They look like html encodes string? Any idea what I need to do to convert them to cleaner looking text?

Lou

Seth Berman

unread,

Mar 28, 2021, 3:20:02 PM3/28/21

to VAST Community Forum

Hi Lou,

There are probably lots of articles on how specifically to handle these, but this is from RFC 1342: Representation of Non-ASCII Text in Internet Message Headers

The grammar is defined lower in the doc, but from your example we can see a "Quoted-Printable" encoding (since the encoding is a Q).

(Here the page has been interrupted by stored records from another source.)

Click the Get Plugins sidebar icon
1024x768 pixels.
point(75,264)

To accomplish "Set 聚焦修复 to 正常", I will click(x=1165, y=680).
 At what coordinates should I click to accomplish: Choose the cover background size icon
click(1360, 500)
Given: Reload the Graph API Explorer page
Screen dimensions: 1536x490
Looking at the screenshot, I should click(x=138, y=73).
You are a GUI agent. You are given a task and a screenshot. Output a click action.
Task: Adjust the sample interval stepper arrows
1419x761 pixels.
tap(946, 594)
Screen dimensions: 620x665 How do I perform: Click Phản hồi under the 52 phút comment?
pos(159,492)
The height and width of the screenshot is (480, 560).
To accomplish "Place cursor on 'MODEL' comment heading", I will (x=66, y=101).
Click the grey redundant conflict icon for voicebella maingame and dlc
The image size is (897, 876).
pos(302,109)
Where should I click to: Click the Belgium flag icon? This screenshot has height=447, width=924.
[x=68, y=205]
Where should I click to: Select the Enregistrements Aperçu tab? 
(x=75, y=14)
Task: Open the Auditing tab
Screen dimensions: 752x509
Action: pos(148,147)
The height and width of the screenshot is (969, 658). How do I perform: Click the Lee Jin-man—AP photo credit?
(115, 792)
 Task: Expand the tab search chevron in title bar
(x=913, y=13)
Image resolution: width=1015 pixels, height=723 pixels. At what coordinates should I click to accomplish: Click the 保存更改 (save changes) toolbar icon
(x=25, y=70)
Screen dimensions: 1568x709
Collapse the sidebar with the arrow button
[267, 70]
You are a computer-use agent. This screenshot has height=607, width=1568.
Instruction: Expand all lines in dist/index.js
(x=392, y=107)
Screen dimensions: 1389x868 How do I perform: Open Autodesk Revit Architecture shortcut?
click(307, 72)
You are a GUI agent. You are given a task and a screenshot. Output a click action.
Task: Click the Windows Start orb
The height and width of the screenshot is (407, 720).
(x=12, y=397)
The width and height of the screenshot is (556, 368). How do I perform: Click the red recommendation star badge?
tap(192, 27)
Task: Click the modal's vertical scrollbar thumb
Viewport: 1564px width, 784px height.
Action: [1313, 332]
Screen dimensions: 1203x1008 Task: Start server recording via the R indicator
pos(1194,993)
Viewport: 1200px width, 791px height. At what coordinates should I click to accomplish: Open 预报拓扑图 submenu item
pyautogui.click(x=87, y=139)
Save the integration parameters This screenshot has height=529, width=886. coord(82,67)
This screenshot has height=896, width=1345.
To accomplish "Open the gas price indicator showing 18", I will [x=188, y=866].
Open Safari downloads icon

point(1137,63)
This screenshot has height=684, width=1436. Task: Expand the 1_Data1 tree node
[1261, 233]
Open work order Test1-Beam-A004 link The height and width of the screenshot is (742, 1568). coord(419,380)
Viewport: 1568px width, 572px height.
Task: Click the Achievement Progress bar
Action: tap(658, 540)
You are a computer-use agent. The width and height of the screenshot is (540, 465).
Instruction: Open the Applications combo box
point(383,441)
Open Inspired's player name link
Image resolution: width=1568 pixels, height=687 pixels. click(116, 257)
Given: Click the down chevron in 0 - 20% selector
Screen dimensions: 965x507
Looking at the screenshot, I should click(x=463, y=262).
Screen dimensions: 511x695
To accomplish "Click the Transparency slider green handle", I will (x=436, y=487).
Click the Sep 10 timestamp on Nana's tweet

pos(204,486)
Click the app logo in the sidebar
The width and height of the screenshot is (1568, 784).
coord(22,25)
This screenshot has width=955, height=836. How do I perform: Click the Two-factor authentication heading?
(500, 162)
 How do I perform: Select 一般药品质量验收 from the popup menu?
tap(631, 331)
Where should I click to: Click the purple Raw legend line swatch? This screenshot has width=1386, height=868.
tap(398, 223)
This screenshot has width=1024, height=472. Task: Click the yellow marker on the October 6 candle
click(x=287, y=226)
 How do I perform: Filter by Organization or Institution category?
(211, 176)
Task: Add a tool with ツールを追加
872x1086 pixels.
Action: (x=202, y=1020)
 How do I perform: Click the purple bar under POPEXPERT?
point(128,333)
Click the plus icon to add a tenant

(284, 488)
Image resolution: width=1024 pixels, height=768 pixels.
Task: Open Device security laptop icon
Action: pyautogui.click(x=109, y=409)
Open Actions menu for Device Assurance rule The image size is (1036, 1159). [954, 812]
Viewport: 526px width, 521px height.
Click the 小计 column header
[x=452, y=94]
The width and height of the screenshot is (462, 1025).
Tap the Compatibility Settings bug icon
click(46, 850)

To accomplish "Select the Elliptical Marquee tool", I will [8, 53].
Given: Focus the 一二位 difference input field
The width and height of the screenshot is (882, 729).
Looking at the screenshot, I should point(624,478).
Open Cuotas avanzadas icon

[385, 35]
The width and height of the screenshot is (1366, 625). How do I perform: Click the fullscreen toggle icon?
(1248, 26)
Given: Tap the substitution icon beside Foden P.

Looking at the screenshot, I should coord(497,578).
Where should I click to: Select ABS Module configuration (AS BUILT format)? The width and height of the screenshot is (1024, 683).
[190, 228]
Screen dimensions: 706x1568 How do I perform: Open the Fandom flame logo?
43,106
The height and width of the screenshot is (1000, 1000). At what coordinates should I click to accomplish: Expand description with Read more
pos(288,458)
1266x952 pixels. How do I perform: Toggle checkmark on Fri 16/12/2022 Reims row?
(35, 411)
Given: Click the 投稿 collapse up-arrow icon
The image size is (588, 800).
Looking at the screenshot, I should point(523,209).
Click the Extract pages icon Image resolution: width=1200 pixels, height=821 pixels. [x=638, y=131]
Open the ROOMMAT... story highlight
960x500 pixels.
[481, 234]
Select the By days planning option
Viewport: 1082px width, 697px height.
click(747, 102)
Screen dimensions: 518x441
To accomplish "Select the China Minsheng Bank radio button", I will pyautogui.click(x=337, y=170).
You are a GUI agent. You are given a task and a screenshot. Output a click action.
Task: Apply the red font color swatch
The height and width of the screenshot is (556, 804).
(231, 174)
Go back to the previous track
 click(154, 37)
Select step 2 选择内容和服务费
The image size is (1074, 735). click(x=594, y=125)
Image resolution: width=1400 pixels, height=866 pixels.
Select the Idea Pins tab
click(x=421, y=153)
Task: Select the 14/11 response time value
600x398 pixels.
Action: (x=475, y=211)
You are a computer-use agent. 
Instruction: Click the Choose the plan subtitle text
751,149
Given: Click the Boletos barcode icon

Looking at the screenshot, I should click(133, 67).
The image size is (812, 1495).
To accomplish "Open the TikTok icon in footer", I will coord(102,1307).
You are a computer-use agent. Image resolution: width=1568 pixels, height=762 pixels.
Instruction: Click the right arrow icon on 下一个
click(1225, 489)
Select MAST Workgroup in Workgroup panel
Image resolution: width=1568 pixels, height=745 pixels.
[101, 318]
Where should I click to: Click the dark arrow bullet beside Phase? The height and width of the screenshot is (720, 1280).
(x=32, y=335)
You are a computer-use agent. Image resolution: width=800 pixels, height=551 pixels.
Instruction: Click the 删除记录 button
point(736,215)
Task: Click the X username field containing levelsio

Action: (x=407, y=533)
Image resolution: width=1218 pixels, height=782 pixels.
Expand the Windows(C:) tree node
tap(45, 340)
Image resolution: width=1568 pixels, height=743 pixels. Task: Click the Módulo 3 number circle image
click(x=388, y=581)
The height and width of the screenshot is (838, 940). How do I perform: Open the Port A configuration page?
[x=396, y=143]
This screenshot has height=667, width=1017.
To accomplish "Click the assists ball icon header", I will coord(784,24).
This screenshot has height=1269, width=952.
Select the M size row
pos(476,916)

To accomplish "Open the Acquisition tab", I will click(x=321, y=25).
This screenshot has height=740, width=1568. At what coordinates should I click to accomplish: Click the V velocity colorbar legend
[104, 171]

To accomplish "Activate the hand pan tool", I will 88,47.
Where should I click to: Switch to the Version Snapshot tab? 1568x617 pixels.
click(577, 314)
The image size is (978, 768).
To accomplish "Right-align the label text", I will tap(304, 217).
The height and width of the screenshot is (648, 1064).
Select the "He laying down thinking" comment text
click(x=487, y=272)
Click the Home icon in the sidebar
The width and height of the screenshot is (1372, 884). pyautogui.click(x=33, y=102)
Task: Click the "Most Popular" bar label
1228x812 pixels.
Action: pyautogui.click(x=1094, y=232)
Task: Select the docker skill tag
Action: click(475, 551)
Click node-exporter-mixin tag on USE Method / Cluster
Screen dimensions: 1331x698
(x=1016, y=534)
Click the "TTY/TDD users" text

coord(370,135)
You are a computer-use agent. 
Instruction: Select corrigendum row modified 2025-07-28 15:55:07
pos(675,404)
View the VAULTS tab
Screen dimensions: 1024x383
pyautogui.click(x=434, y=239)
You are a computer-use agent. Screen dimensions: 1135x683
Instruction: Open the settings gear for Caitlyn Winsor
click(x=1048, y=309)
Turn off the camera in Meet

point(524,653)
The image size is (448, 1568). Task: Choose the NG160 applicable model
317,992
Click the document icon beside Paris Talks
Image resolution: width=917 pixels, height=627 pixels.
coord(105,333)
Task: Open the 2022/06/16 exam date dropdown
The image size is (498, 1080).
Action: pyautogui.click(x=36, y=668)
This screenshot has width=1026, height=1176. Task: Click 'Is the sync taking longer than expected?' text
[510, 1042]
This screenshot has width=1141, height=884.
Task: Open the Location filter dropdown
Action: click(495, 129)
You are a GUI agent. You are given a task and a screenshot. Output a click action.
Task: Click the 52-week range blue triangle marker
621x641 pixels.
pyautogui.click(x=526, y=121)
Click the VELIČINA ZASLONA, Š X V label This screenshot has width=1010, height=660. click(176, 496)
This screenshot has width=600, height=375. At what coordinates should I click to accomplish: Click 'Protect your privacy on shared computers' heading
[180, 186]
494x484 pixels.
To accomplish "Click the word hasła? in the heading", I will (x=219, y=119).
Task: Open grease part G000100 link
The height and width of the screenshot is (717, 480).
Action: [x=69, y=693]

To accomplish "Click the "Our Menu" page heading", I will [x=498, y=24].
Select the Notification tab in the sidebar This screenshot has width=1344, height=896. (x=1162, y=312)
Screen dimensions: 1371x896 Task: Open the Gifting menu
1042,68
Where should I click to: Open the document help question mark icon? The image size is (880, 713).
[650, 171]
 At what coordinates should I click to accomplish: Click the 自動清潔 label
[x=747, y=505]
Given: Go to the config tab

You will want to refer to the grammar for encoded-text which leads you to see that =20 is a <space> and =21 is an <exclamation mark> in UTF-8

Therefore, the substitution would look like:

encoded-word = "=" "?" charset "?" encoding "?" encoded-text "?" "=" ---->

= "=" "?" utf-8 "?" Q "?" 20Items=20on=20Sale=20at=20up=20to=2040%=20off=21 "?" "=" ---->

= "=" "?" utf-8 "?" Q "?" Items on Sale at up to 40% off! "?" "=" ---->

...

- Seth

Joachim Tuchel

unread,

Mar 29, 2021, 2:09:46 AM3/29/21

to VAST Community Forum

Lou,

as Seth said, this is a very common encoding. My research pointed me towars RFC2047, but I must admit that I have my troubles seeing the forest among all those trees when it comes to RFCs.

For the part between "=?UTF-8?Q?" and "?=" you can use my QuotedPrintableCoder from VASTGoodies. I also have an unfinished version of an RFC2047 code in my private repository for the surrounding part which also uses the Base64Encoder for cases in which the encoding is B instead of Q. I didn't find the time to do the encoding part yet, however. Shouldn't be too much work, but I had other things to do and so I moved on before it was finished ... I'll contact you in private about this.

Joachim

Seth Berman

unread,

Mar 29, 2021, 9:21:33 AM3/29/21

to VAST Community Forum

Hi Joachim,

I could be looking at a more dated version...I didn't think to follow the RFC update trail.

Basically at the top of the rfcs...such as RFC 1342, you can see "Obsoleted by: 1522"
Then if you visit RFC 1522, you can see the same basic grammar in "2. Syntax of Encoded-Words"
But, we see that this was obsoleted by a whole host of documents...one of them being RFC 2047 which contains that grammar in "2. Syntax of encoded-words".

It basically looks the same, but I would certainly use the newest one.

- Seth

Joachim Tuchel

unread,

Mar 30, 2021, 3:06:00 AM3/30/21

to VAST Community Forum

Hi Seth,

I think I remember reading a comment of yours about the fun of reading RFCs... Imagine you are not a native speaker and try again ;-)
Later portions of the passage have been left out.